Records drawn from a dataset
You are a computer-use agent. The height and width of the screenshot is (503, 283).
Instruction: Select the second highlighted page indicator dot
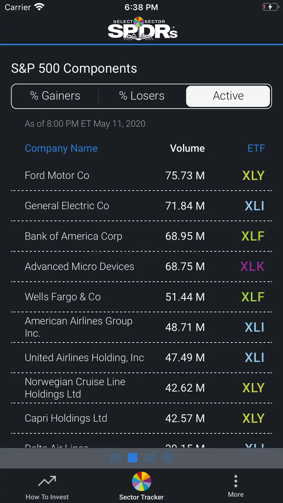[x=132, y=458]
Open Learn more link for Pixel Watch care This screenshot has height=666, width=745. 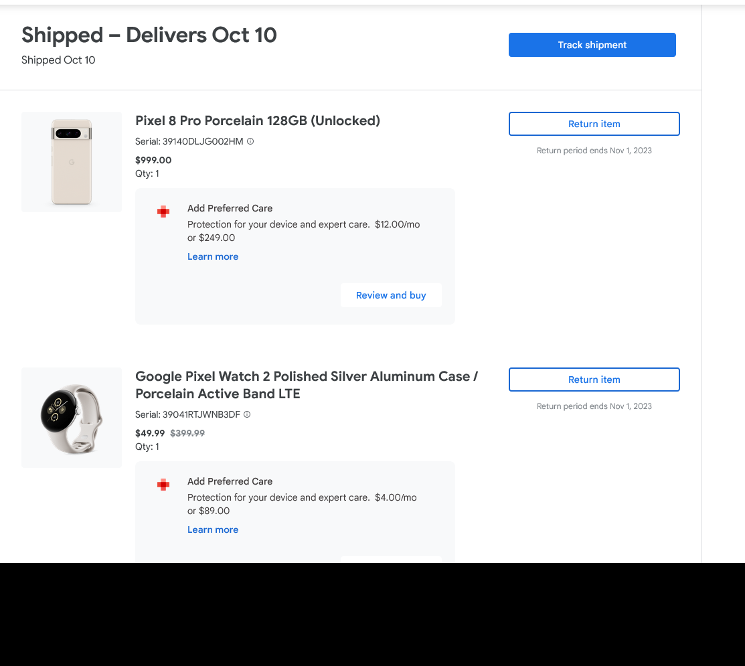point(213,529)
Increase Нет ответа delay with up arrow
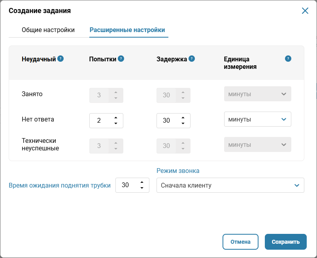This screenshot has height=258, width=317. (x=183, y=118)
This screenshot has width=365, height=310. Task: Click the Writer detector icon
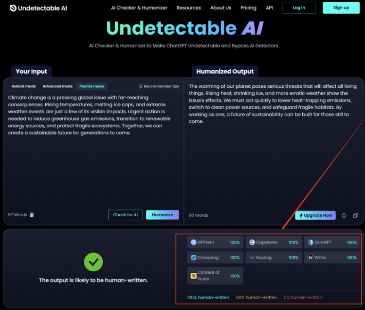pyautogui.click(x=310, y=258)
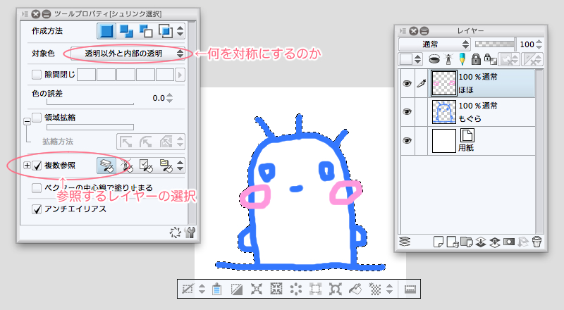Viewport: 564px width, 310px height.
Task: Select the 'new selection' creation mode icon
Action: point(106,31)
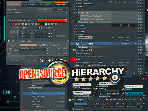This screenshot has height=111, width=148.
Task: Open the Comps Presets tab
Action: (x=61, y=4)
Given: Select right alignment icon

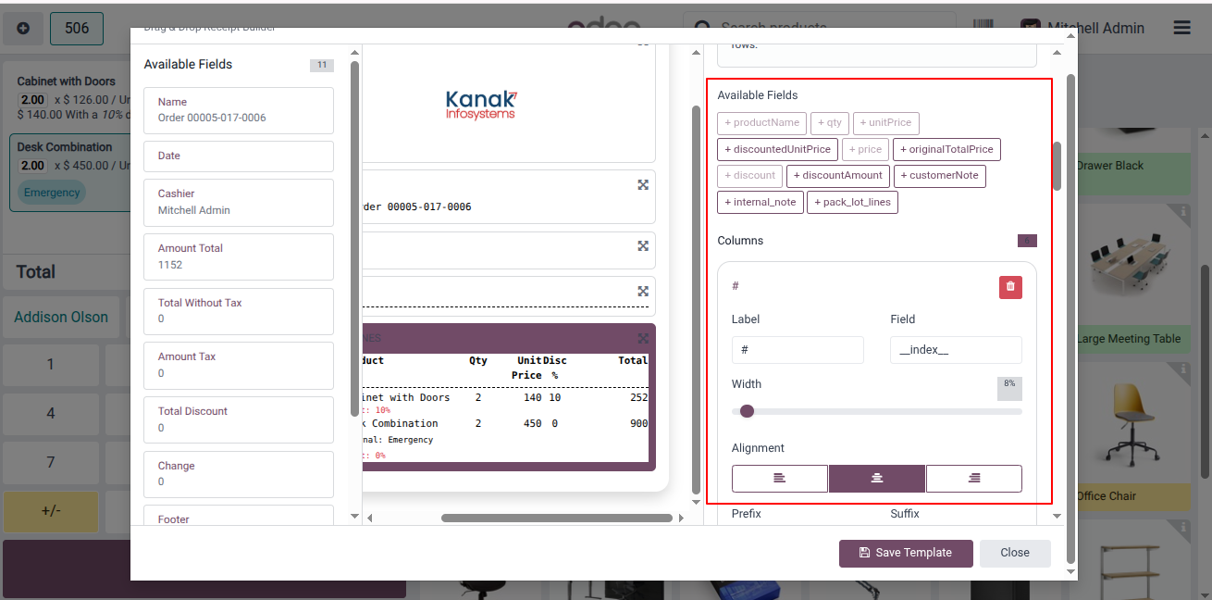Looking at the screenshot, I should pos(974,478).
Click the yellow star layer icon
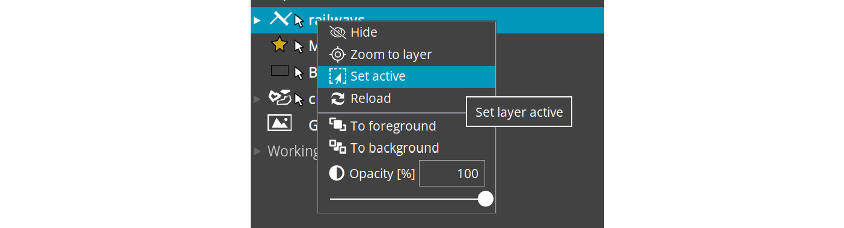Viewport: 844px width, 228px height. 280,45
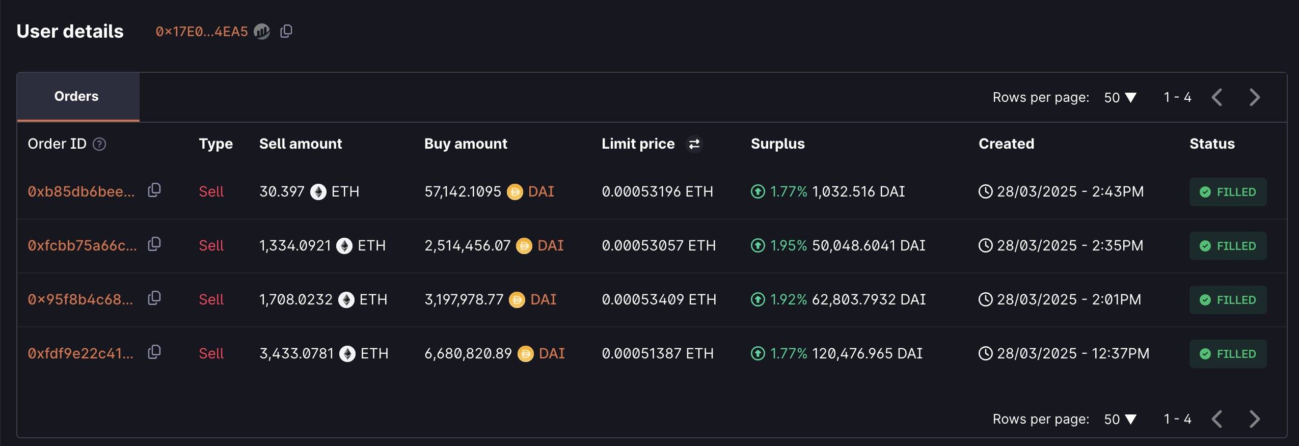Copy the wallet address 0x17E0...4EA5
1299x446 pixels.
click(x=286, y=32)
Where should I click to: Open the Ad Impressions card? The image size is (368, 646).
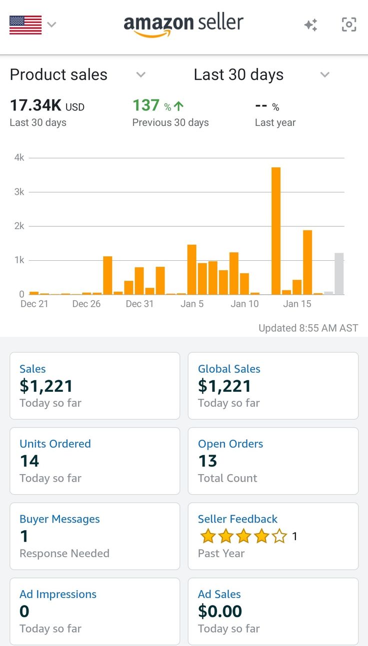(x=95, y=611)
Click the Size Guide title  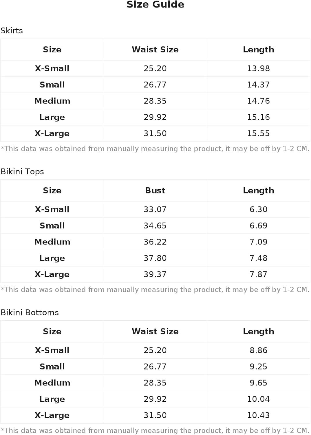coord(155,5)
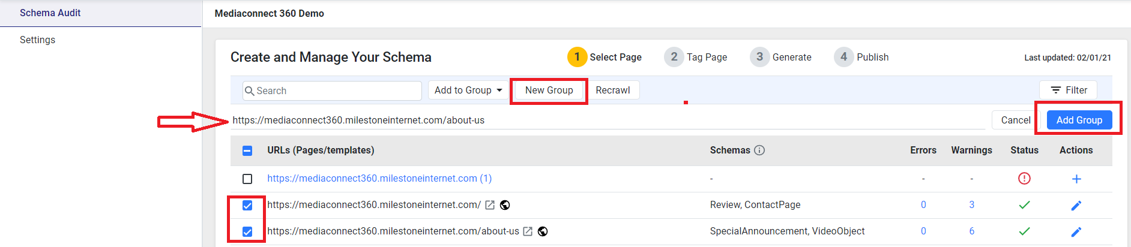The height and width of the screenshot is (247, 1131).
Task: Expand the mediaconnect360.milestoneinternet.com (1) group link
Action: click(379, 178)
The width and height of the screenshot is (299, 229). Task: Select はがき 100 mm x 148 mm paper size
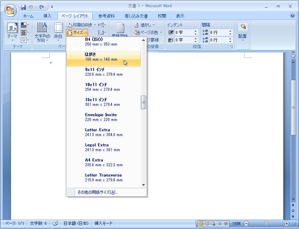coord(104,57)
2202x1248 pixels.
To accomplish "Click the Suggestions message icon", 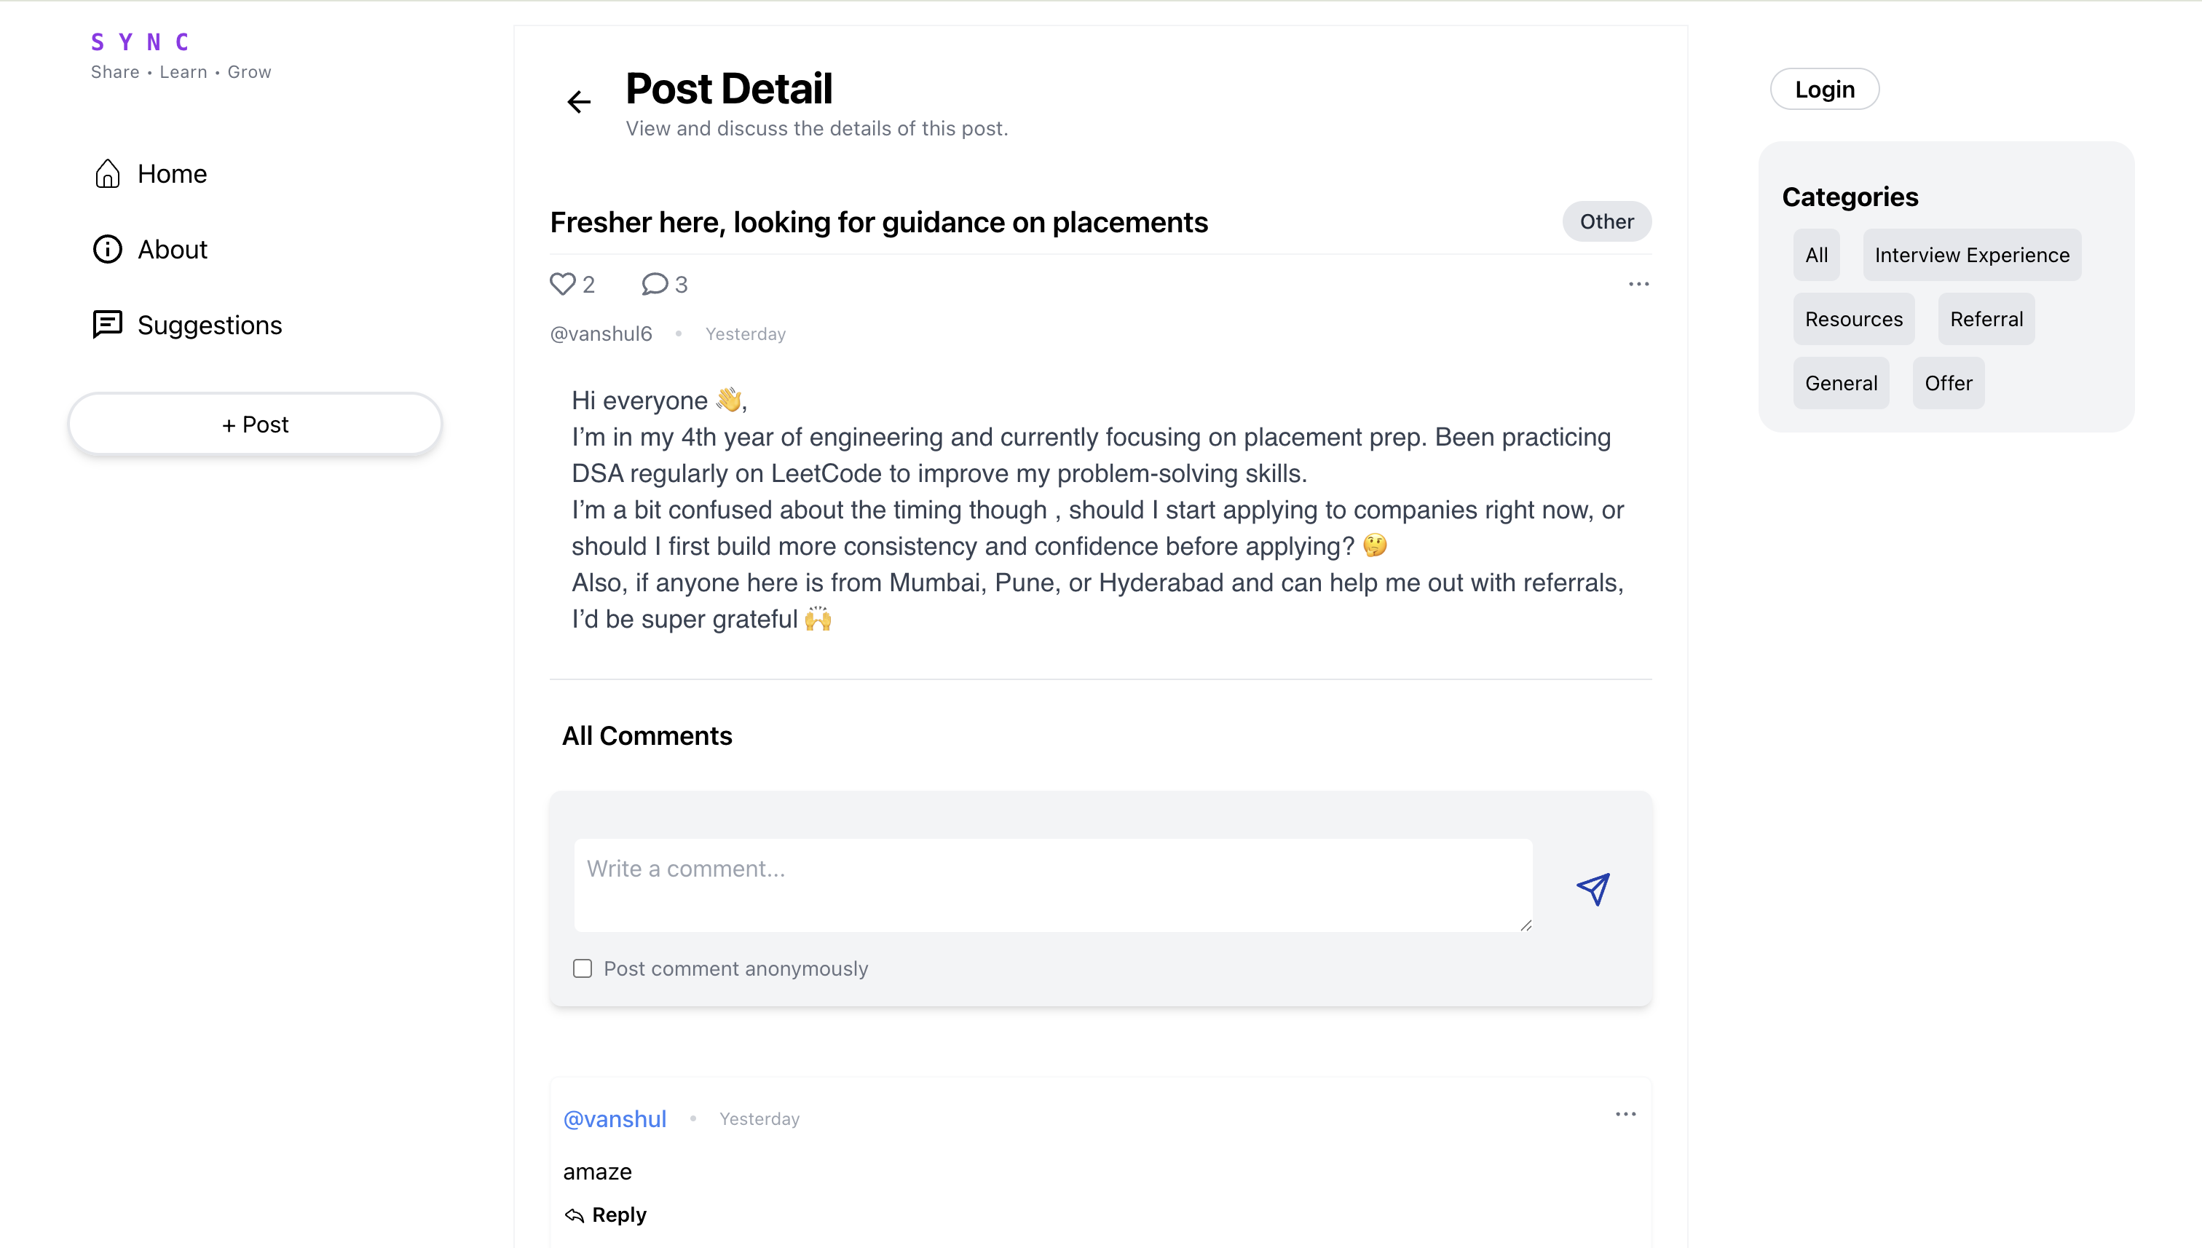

Exercise prompt: The copy should begin at the line containing "The width and" and end at the last line of the data above; please restate those lines word for word without the pictures.

Solved exercise:
The width and height of the screenshot is (299, 229). Task: Select はがき 100 mm x 148 mm paper size
coord(104,57)
2202x1248 pixels.
To accomplish "Click the Suggestions message icon", 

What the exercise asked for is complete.